Luca Guadagnino
(sortie le 23/11/22)

« Bones and all » ne parle pas de cannibalisme, c’est un prétexte, un outil pour parler d’amour ou plutôt des amours. Certes le postulat du film peut surprendre voire choquer: des humains forcés d’en manger d’autres, mais sous la peau du récit se trouve de quoi nourrir la réflexion de chacun. 

« Bones and all » est d’abord dérangeant, de par son ambiance, ses personnages marginalisés, décentrés sur l’image, ainsi que sa musique timide qui peine à passer de l’intra- à l’extradiégétique. Puis, suivant le road trip du couple protagoniste composé par Timothée Chalamet et l’excellente Taylor Russell, le film s’apaise à mesure que les personnages se trouvent une normalité.

Le talent du duo principal est soutenu par des acteurs au talent immense en la présence de Michael Stuhlbarg (proche du Joker de Joaquin Phoenix) et de Mark Rylance, qui joue avec délice sur l’ambiguïté de son visage exagérément rassurant.

Il faut dire que Luca Guadagnino, par ses choix de cadres, de lumières ou encore de focals sait mettre en valeur le travail de ses comédiens et comédiennes. 

Le réalisateur de Call me by your name (que l’on espère pas trop inspiré par Armie Hammer pour ce long-métrage) propose une œuvre riche où la symbolique de la tension cannibale dépasse celle de la tension sexuelle.

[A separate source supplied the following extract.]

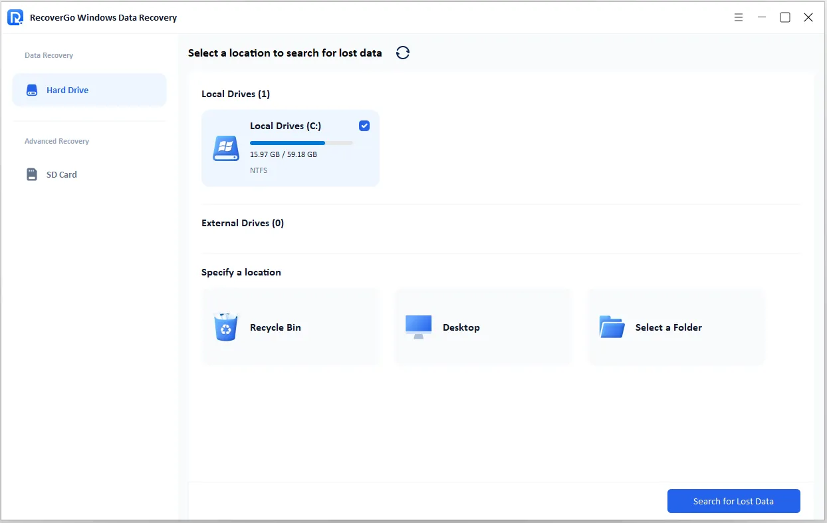Click the Desktop monitor icon
Screen dimensions: 827x523
point(419,327)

Ici Luca Guadagnino aborde les émotions réfrénées qui nous rongent, et qui à force de refoulement, finissent par blesser notre entourage proche. De la quête de nous-mêmes aux fardeaux que l’on nous lègue, la fureur des sentiments n’attend que l’amour comme détonateur à l’explosion de soi.

Finalement, le postulat cannibale du film est autant une force qu’un désavantage, puisque l’émotion tend à s’effriter dans les scènes trop spectaculaires, et le choquant prend parfois le dessus sur le sensible.